Crossover Strategy
The Crossover Strategy is one of the most versatile and widely used techniques in technical analysis. It generates buy or sell signals when one line (such as price, SMA, or EMA) crosses above or below another. You can customize both the entry and exit rules with different types of crossovers, periods, and thresholds— resulting in millions of potential combinations.
On BackAlpha, you can experiment with all kinds of crossover logic: price vs. moving average, short-term vs. long-term SMA or EMA, percentage buffers, and more. Try a custom setup or explore some popular presets to see what works best.
Golden Cross & Death Cross
Golden Cross & Death Cross is a classic strategy that looks for big trend changes. A Golden Cross happens when a short-term moving average (like the 50-day SMA) rises above a long-term one (like the 200-day SMA), often seen as a sign to buy. A Death Cross is the opposite — the short-term average falls below the long-term one, signaling a time to sell. This method helps you follow major market trends while avoiding long declines.

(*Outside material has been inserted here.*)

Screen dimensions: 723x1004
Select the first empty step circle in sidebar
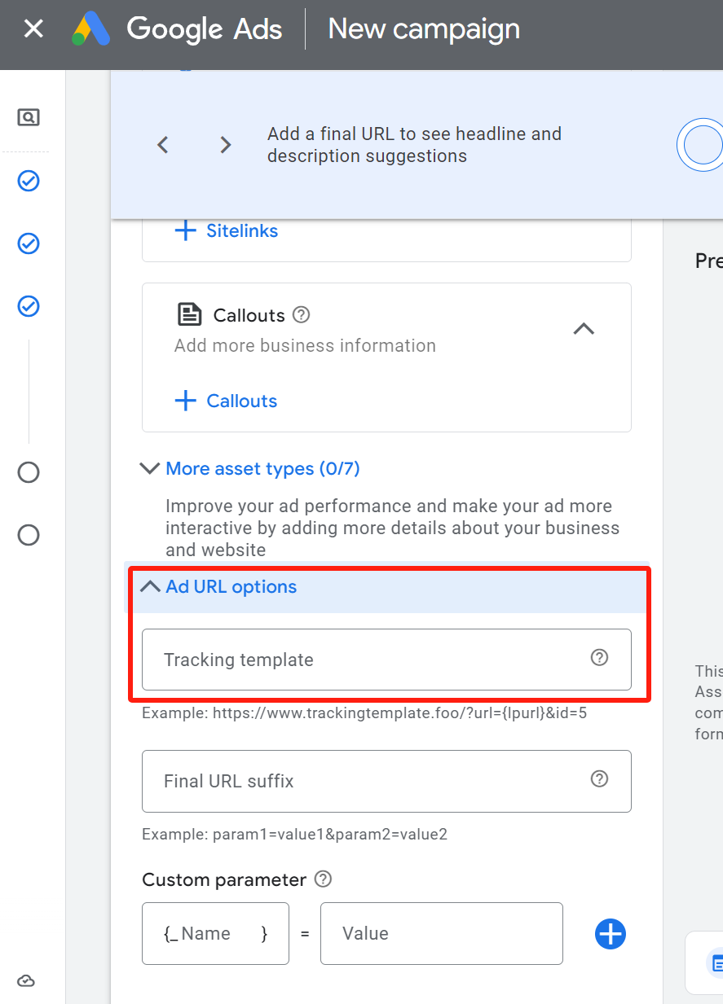[28, 472]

EMA 30/50 Crossover with Threshold and Call Option Leverage
This strategy looks for faster-moving trend shifts using exponential moving averages. A buy signal occurs when the 30-day EMA rises above the 50-day EMA by at least 1% of the current stock price. A sell signal triggers when it falls below by the same margin. Instead of buying shares directly, this version uses call options to simulate 3x leverage. It allows for amplified gains—but also comes with higher risk, including losses from option time decay.
SMA 10/200 Crossover with Threshold and Call Option Leverage
This leveraged strategy combines a short-term and long-term simple moving average to identify trend reversals. A buy signal occurs when the 10-day SMA rises above the 200-day SMA by at least 0.3% of the current stock price, and a sell signal triggers when it drops below by the same margin. Instead of buying shares directly, this version uses call options to simulate 3x leverage. It allows for amplified gains—but also comes with higher risk, including losses from option time decay.
Custom EMA Crossover with Asymmetric Signals
This advanced strategy uses two distinct crossover rules for entry and exit, offering more precision and flexibility. A buy signal occurs when the 30-day EMA rises above the 70-day EMA by at least 1.0% of the stock price, capturing medium-term bullish momentum. A sell signal is triggered when the 10-day EMA falls below the 20-day EMA by at least 1.5%, allowing for a faster reaction to short-term downturns. The strategy simulates 3x leverage using call options and incorporates a simplified model of time decay—assuming a 3% annual loss in value if the stock price stays flat.